> **WORK REQUIRED**:
Read the lines below. Copy out any that hold the string "TVmaze".

> **Screenshot grounding data**:
########################################
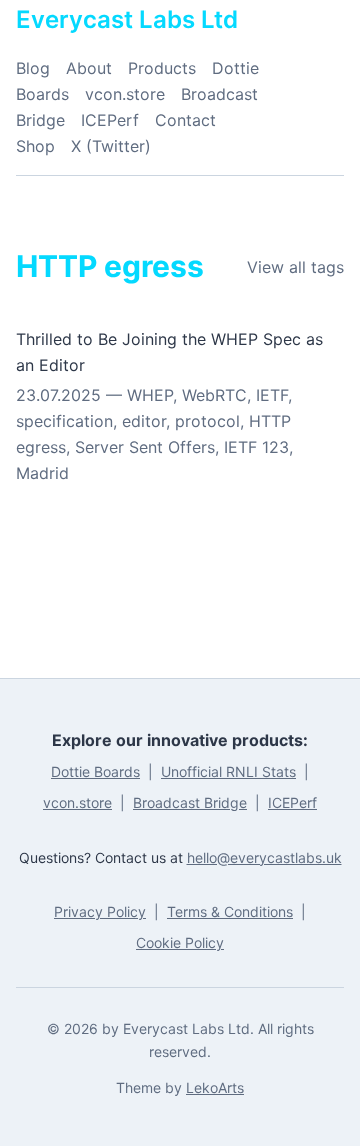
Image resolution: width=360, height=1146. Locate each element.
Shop (35, 146)
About (89, 68)
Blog (33, 68)
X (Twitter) (111, 146)
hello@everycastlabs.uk (264, 857)
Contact (185, 120)
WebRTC (214, 395)
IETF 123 (256, 447)
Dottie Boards (95, 771)
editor (144, 421)
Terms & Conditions (230, 911)
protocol (207, 421)
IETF (272, 395)
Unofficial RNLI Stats (228, 771)
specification (64, 421)
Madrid (42, 473)
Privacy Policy (100, 911)
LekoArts (215, 1087)
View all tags (295, 267)
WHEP (150, 395)
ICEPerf (110, 120)
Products (162, 68)
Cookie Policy (180, 942)
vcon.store (125, 94)
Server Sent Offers (145, 447)
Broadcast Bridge (190, 802)
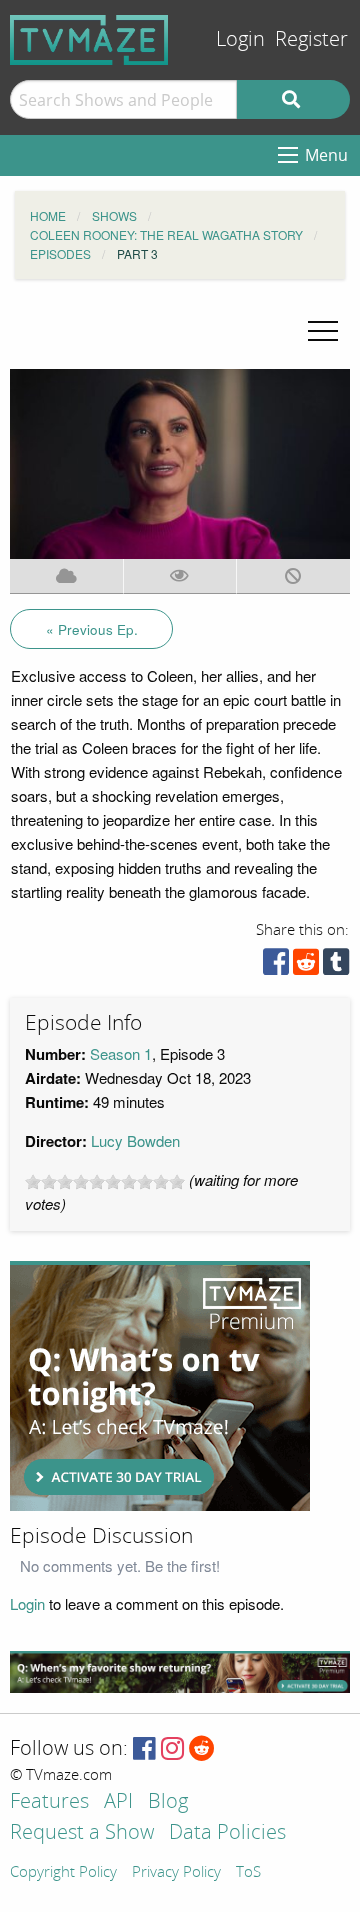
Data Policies (227, 1833)
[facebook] (276, 966)
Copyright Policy (63, 1873)
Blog (168, 1802)
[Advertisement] (160, 1386)
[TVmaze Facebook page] (144, 1749)
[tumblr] (336, 966)
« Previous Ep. (92, 629)
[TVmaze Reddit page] (202, 1749)
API (118, 1802)
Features (49, 1802)
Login (240, 39)
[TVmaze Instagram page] (172, 1749)
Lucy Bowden (135, 1140)
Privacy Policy (176, 1873)
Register (311, 39)
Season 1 (121, 1053)
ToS (248, 1873)
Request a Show (82, 1833)
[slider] (105, 1182)
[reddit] (306, 966)
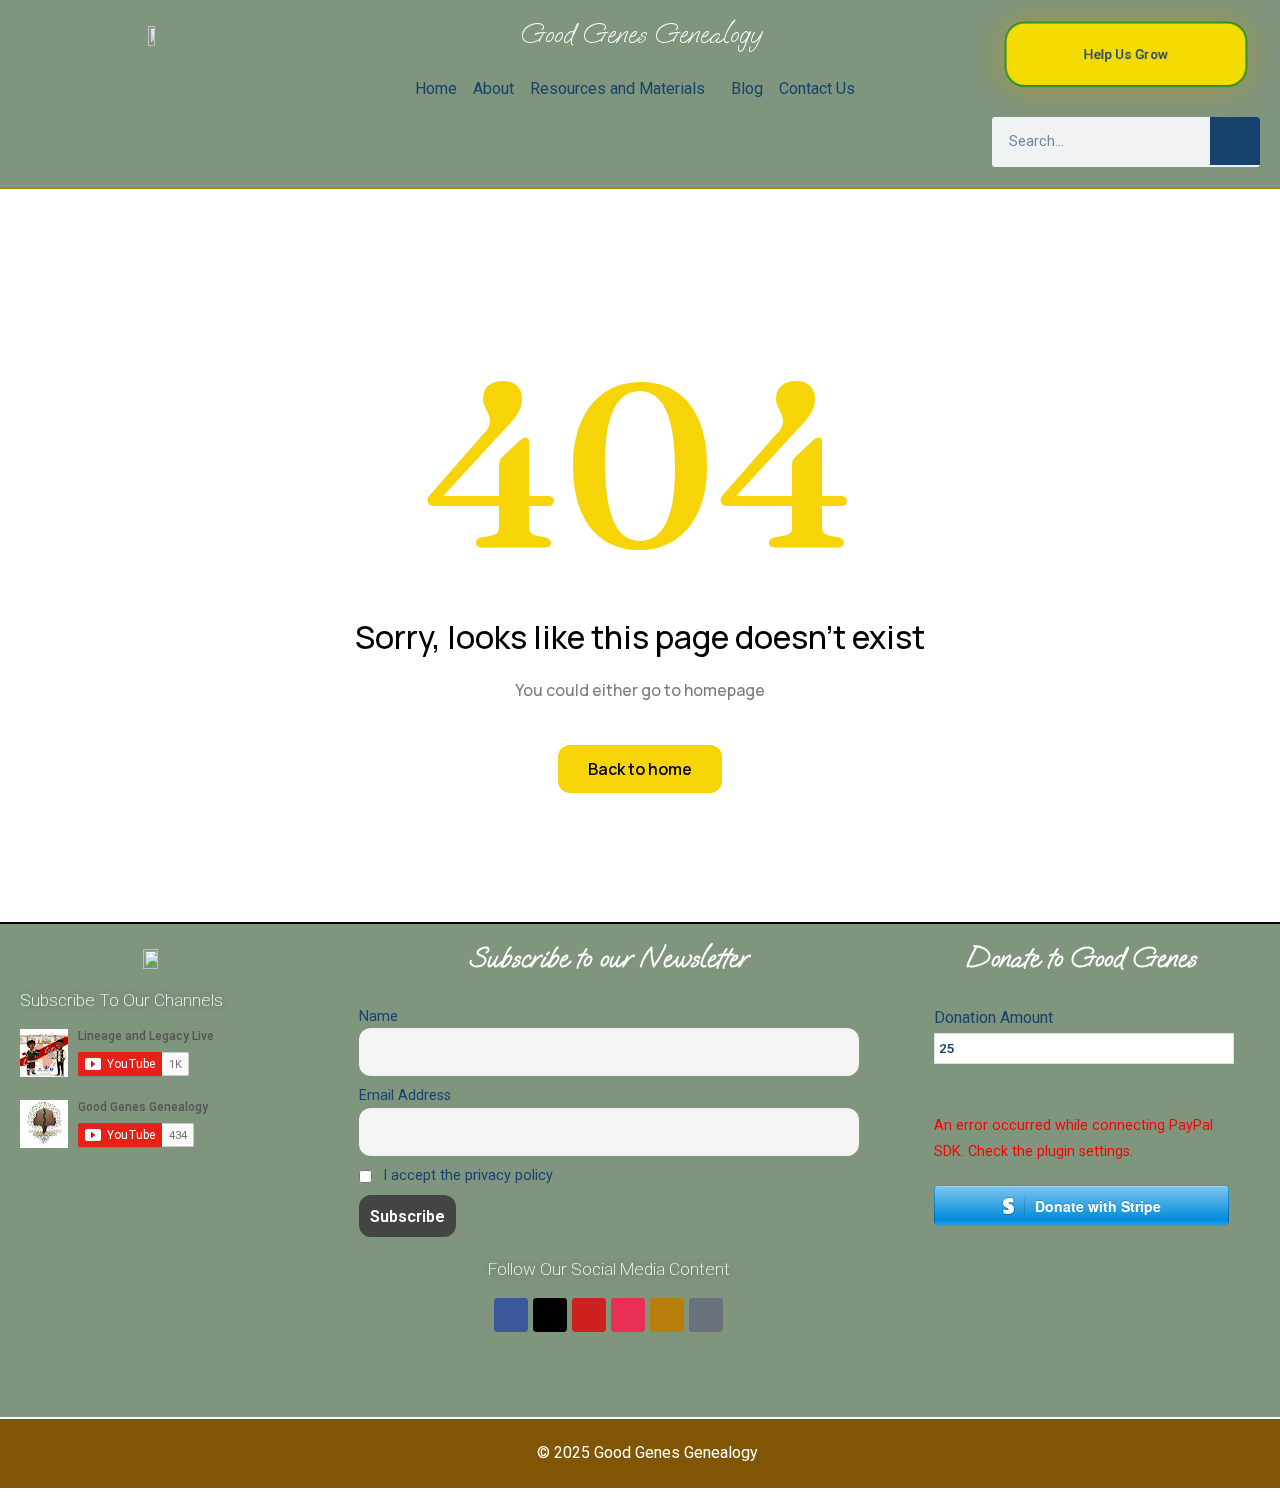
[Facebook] (511, 1315)
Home (436, 88)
########################################
> **ANSWER BOX**:
[TVmaze Facebook page] (144, 1749)
[TVmaze Reddit page] (202, 1749)
[TVmaze Instagram page] (172, 1749)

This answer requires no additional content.